CRISPR (Clustered Regularly Interspaced Short Palindromic Repeats) is a powerful and precise gene-editing technology that enables scientists to alter DNA sequences and modify gene function. It is based on a natural defense system found in bacteria and archaea. The most commonly used system is CRISPR-Cas9, which uses a guide RNA (gRNA) to direct the Cas9 enzyme to a specific sequence of DNA. The Cas9 enzyme then acts like a pair of 'molecular scissors' to cut the DNA, allowing scientists to inactivate a gene, or to insert or correct a piece of DNA.

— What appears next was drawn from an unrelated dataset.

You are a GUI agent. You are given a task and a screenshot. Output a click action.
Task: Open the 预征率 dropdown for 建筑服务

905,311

The CRISPR sequences were first observed in E. coli by Yoshizumi Ishino in 1987, but their biological function as an adaptive immune system in bacteria was not fully understood until the mid-2000s through the work of researchers like Francisco Mojica. The breakthrough for its use as a gene-editing tool came in 2012, when a seminal paper by Jennifer Doudna and Emmanuelle Charpentier demonstrated how the CRISPR-Cas9 system could be programmed to cut any DNA sequence. Feng Zhang's lab at the Broad Institute published a paper shortly after, in early 2013, demonstrating its successful use in eukaryotic cells (human and mouse).

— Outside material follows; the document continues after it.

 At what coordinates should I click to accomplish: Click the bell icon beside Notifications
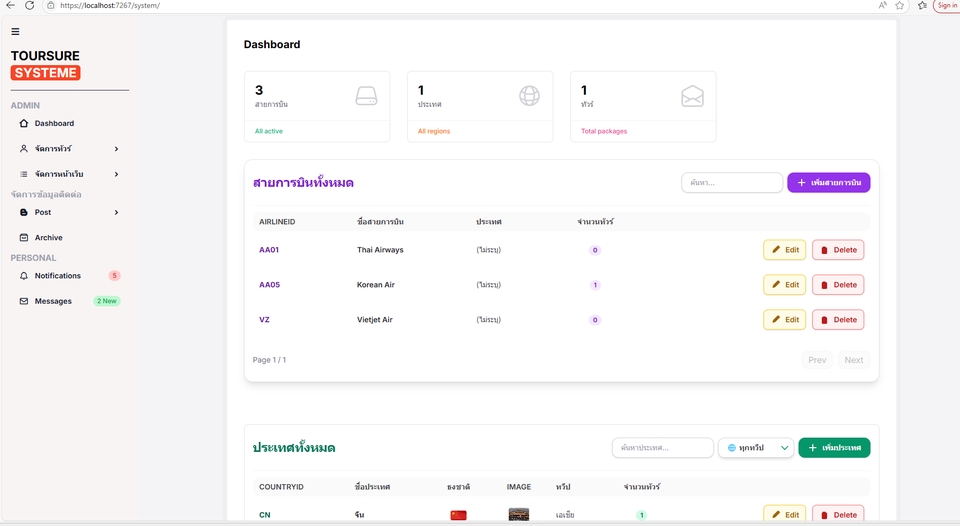(24, 276)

Since 2012, CRISPR-Cas9 technology has triggered a revolution in the life sciences. It is widely used in basic research to study gene function and create disease models. In medicine, it is being developed for gene therapies to treat genetic disorders like sickle cell anemia and cystic fibrosis, as well as for creating more effective cancer immunotherapies. In agriculture, it is used to develop crops with improved traits like drought resistance and higher nutritional value. Its relative ease of use and affordability have led to its rapid adoption in labs worldwide.